X-Message-Number: 6192
Date:  Sun, 12 May 96 22:56:13 
From: Mike Perry <>
Subject: Re "One life is enough"

Mark Feldman (#6182) writes:

>My view has always been that 
>life is always worth living, no matter how difficult or trying it can 
>be (indeed, difficult circumstances often bring out the best in human 
>nature).[...] [My girlfriend] however thinks you do what you can
>with the life you get and then leave it at that. I respect her personal
> views on the matter, and yet it is incomprehensible to me how
>someone could have such a fatalistic view on life.

It's incomprehensible to me too, yet it seems to be very common. "One 
life is enough," "If I can just get through *this* life, that'll be 
enough for me," etc. is the sort of thing you hear over and over. 
(And it does seem to be more common among women than men, though here 
I'm not trying to address the specific issue of women and cryonics.) One thing 
that puzzles me is that, on the face of it, it seems that many people 
who think this way ought to be suicidal, yet apparently they aren't. 

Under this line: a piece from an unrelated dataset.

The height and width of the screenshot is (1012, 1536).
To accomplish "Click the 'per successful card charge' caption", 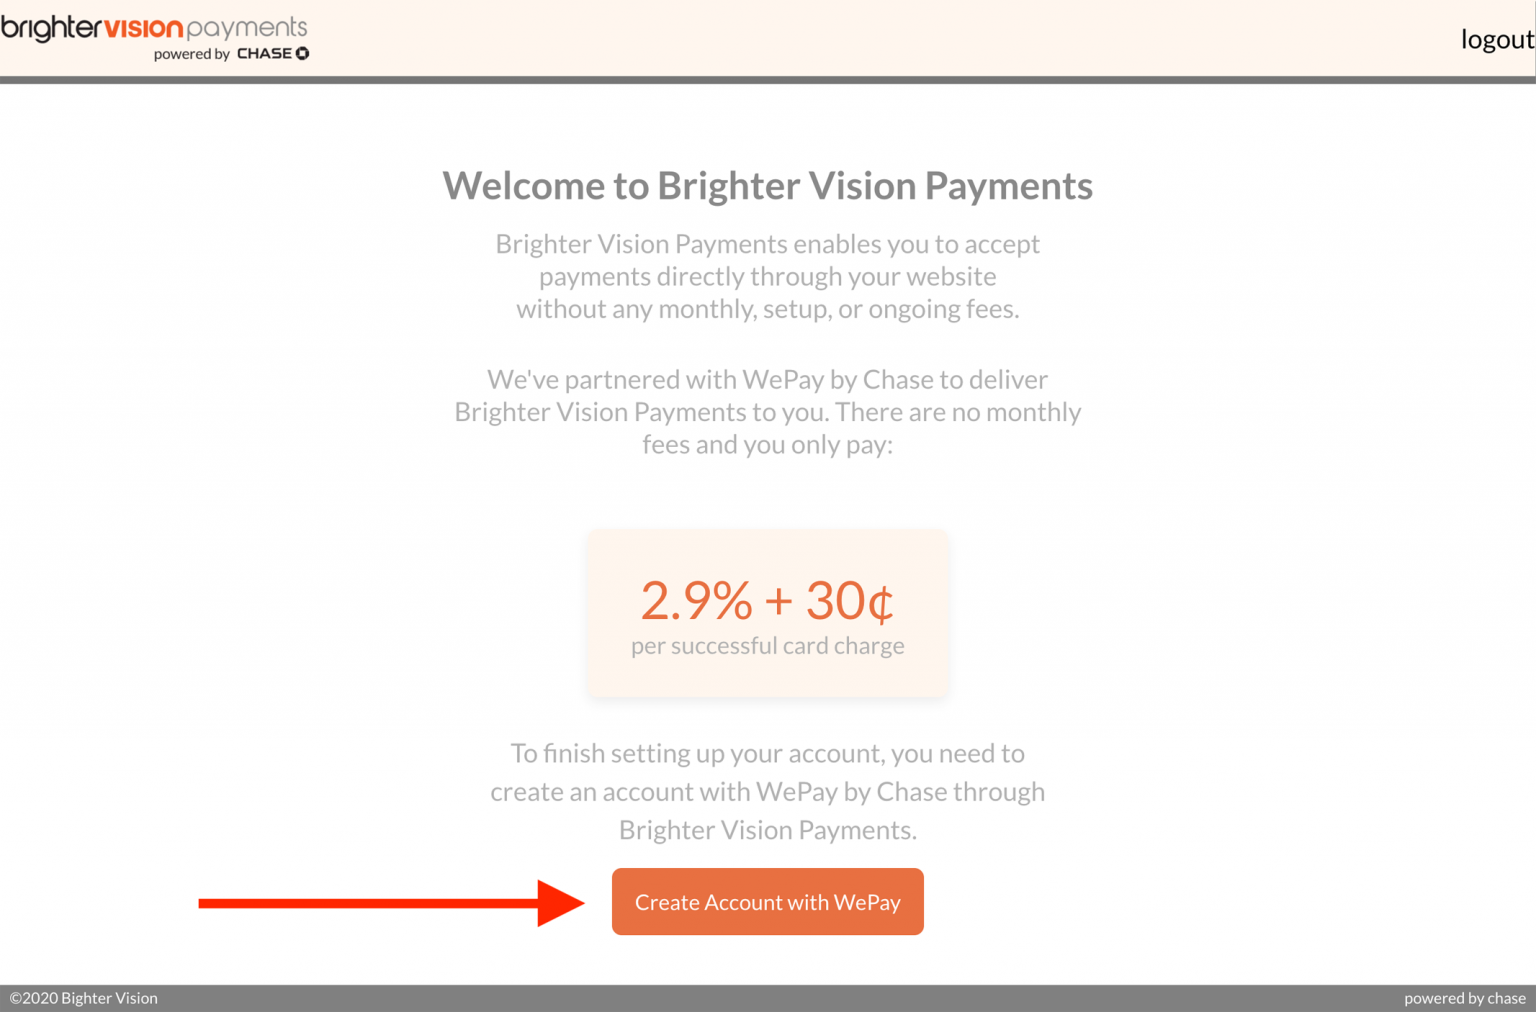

Say you don't believe in an afterlife, and you do feel that "one life 
is enough." Then I don't see how you could also feel that "life is 
worth living." (If you think that life is worth living *now* but you 
don't believe you'll think so when old age sets in, well, aging 
should be a curable affliction in the future.) If "life is not worth
living" on the other hand, why 
stick around even another day? Why do people do this? Why aren't
there more suicides among the "one life's enough for me" crowd?

Is it because somehow people feel an 
*obligation* to remain in the world, at least for their natural 
lifespan, even though they don't like it? Then there's the afterlife 
issue. Do they fear hell or some future punishment after all, if they take 
their own life? Or do they just have a *fear* of death that is not 
rational but keeps them from hastening their own?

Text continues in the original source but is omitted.